What the future implications might be

Is it medically assisted death or is it disposal of people with mental illness and no resources? The Globe and Mail:

Canada will have one of the most liberal euthanasia laws in the world, joining only a few other countries that allow assisted dying for mental illness.

It will be the most controversial expansion of MAID since a Supreme Court ruling led the federal government to legalize euthanasia in 2016. At that time, MAID was only for patients with a foreseeable death, but Parliament – with Bill C-7 – removed that requirement in 2021.

The original version of the bill did not allow assisted death for patients with mental disorders as a sole condition because, the government said at the time, there were outstanding questions about how illnesses such as depression could be safely included, and what the future implications might be. The Senate disagreed, removing that exclusion before the bill passed, but with one caveat: Parliament would study the issue for two years before any of those patients could receive MAID.

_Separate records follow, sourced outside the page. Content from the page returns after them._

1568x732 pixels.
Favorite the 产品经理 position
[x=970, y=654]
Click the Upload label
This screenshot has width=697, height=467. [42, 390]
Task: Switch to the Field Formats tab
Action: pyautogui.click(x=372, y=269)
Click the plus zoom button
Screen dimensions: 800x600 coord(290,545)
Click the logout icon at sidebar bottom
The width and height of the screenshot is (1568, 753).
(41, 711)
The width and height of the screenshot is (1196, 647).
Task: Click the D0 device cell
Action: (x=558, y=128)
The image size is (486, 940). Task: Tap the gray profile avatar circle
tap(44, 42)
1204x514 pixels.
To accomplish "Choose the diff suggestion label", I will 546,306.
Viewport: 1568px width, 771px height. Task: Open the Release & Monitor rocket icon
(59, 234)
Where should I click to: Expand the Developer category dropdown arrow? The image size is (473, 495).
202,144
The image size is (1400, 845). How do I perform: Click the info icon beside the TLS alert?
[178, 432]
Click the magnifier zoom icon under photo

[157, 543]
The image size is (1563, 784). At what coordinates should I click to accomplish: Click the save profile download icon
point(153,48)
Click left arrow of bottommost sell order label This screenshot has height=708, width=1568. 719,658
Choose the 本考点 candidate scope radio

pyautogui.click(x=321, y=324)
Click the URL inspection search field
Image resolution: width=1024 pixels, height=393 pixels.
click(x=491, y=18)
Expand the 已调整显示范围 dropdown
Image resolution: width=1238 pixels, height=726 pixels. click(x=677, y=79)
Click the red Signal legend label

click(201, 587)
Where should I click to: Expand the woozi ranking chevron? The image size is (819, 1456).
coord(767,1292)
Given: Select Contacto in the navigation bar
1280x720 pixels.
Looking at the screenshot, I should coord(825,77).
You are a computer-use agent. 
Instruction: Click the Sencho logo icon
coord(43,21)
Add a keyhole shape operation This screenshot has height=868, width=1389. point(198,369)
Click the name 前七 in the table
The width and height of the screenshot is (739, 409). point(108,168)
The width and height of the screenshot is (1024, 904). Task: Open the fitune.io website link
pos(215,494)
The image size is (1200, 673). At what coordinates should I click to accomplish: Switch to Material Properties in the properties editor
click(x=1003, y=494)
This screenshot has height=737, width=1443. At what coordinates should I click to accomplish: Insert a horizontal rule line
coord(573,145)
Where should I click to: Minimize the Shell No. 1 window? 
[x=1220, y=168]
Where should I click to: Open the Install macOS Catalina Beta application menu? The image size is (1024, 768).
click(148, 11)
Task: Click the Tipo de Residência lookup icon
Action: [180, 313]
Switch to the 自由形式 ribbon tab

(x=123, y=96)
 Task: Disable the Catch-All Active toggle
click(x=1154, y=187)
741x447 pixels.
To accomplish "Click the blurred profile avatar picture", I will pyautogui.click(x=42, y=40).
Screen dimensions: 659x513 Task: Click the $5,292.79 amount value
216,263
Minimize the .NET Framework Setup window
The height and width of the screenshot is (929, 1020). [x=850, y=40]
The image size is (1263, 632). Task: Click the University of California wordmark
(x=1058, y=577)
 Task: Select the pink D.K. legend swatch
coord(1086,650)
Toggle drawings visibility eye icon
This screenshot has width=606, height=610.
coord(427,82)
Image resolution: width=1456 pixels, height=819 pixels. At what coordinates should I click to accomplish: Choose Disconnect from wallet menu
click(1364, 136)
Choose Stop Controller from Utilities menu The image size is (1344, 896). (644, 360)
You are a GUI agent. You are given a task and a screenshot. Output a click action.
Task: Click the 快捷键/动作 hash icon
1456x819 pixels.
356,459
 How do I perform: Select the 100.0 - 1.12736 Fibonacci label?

With four months to go, there is still no consensus in the mental health community – and, in fact, doctors remain deeply divided. There are no finalized national standards, no transparent review process in place to watch for mistakes, and hospitals are still figuring out how they would implement the change.

Toronto’s Centre for Addiction and Mental Health (CAMH), Canada’s largest psychiatric teaching hospital, has said that assisted dying shouldn’t expand without more study. And the Canadian Mental Heath Association has raised serious concerns about expanding MAID without first increasing mental health care funding. In Quebec, after public consultations, a legislative committee has recommended against the province expanding MAID to mental illness at all.

I don’t know what I think about this. It’s very thorny. Is it just brutally disposing of people who don’t fit in well enough or aren’t useful enough? Or is it humanely helping people for whom living is a misery?

Expert dissension, a law without clarity, the arbitrary legislative finish line – all of this would be worrisome, even in normal times. But Bill C-7 passed before the full consequences of COVID-19 were known, before the pandemic ripped through the health care system and left it in tatters.

The law requires patients asking for MAID to be informed of possible treatment options that might alleviate their suffering. But this assumes those are readily available. Instead, wait times to see mental health clinicians have only increased.

Psychotherapy, a recommended treatment for most mental disorders, remains too expensive for many Canadians. In Toronto alone, an estimated 16,000 people are waiting for supportive housing for mental illness and addiction.

In Ontario, nearly 6,000 patients with the most severe mental disorders are on a years-long list for specialist community-based care.

So it becomes a resources issue, a money issue, which is surely a very bad reason to help people kill themselves. Then again there’s still the issue of people whose lives are nothing but misery.

The rising cost of rent and foodis also taking a particular toll on people with chronic mental illness, who are often already the poorest in society – and the very candidates who will qualify for assisted dying under the new law.

Assisted dying for people who can’t afford the rent…no that doesn’t sound good at all.